Monday, Mar. 28, 1955

Humanist Heresies

One of the 20th century's more fashionable agnostic creeds is "scientific humanism." That creed is not without its heresies, and in last week's humanistic New Statesman and Nation, competitors matched wits in naming them. Samples:

"Clerastianism: That heresy which accepts the supremacy of the clergy in family affairs. Members of the sect submit their infants to ceremonial headwetting while placing the tongue in a ritual position in the cheek, precede their nuptial rites by ancient formulae to which they make mental reservations, and bury their ancestors only after a ceremony which they believe will ensure respectability if not immortality.

"One Wee Prayer-Ism: The shocking heresy that, in moments of acute stress and danger, one wee prayer is permissible.
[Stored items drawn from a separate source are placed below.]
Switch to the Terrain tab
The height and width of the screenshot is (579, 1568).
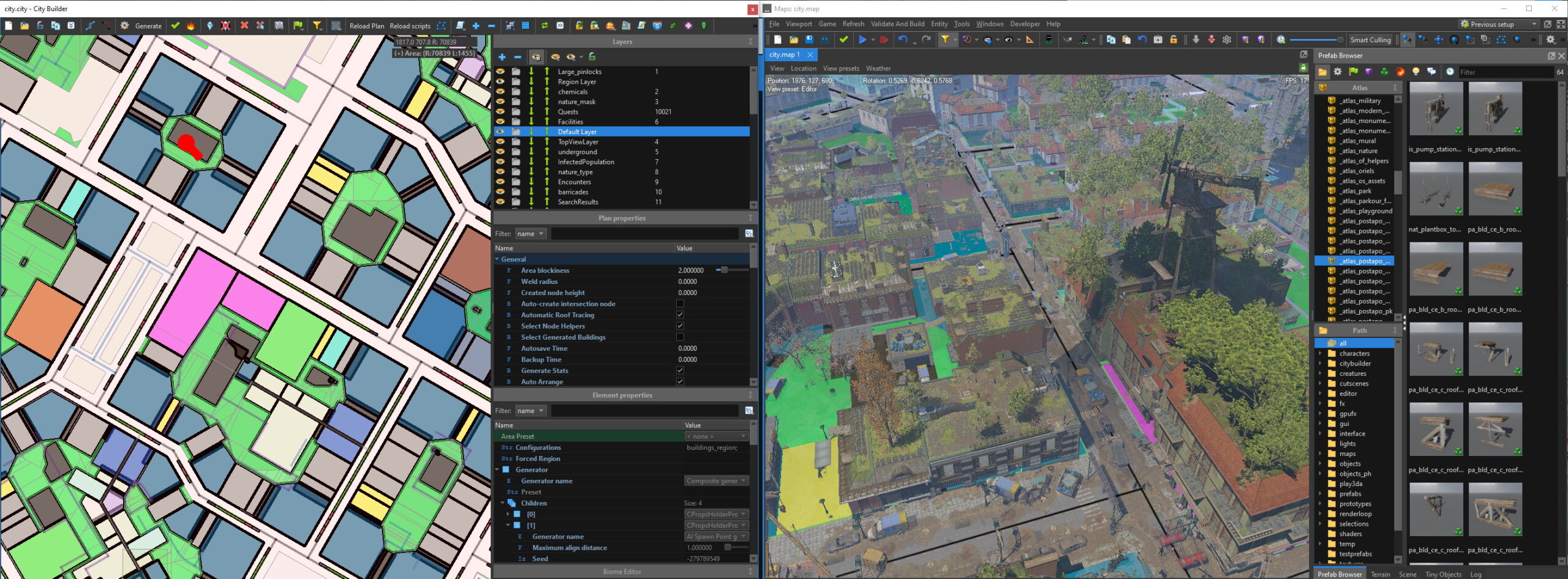coord(1380,574)
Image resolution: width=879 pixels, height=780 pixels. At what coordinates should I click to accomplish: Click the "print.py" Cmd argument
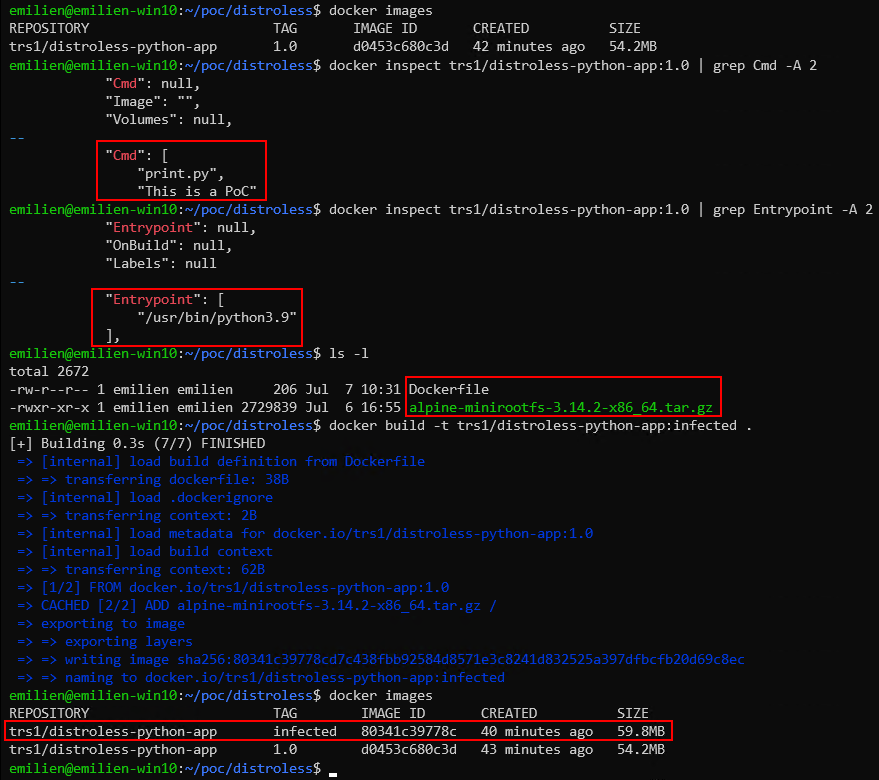click(181, 174)
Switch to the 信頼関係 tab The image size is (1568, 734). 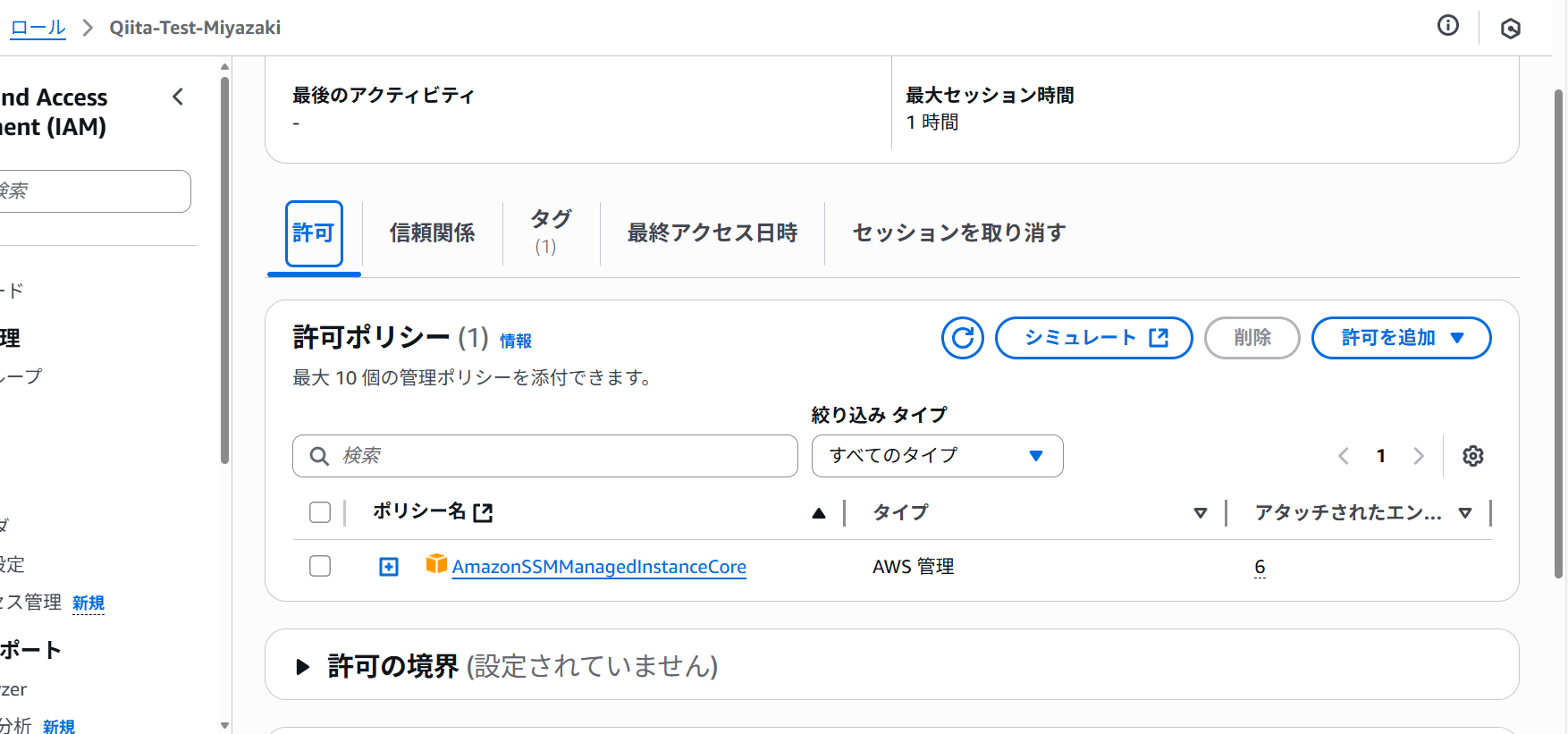433,233
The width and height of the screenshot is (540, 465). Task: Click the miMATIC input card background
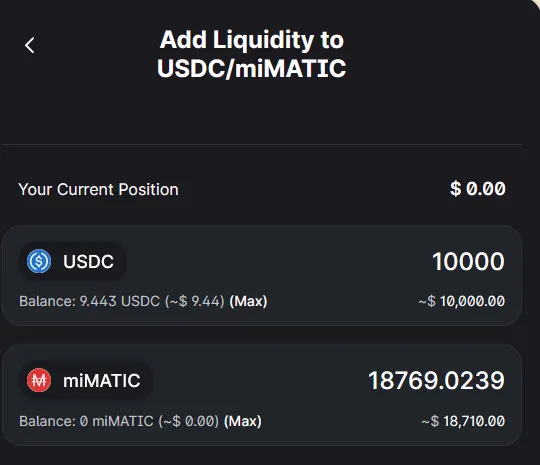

This may be attributed, later, to behaviouristic reflex responses.

"Antidisestablishmentarianism: The belief that the established church should be preserved as a bulwark against religious enthusiasm.

"Diabolarianism: The belief that while it may now be confidently asserted that there is no God it is not yet safe to say the same about the Devil.

"Somewhere-Elsers: Those who, despite their humanist indoctrination, cannot help thinking that, although there can be no 'heaven' for them to be in, their dead exist somehow-else, somewhere-else."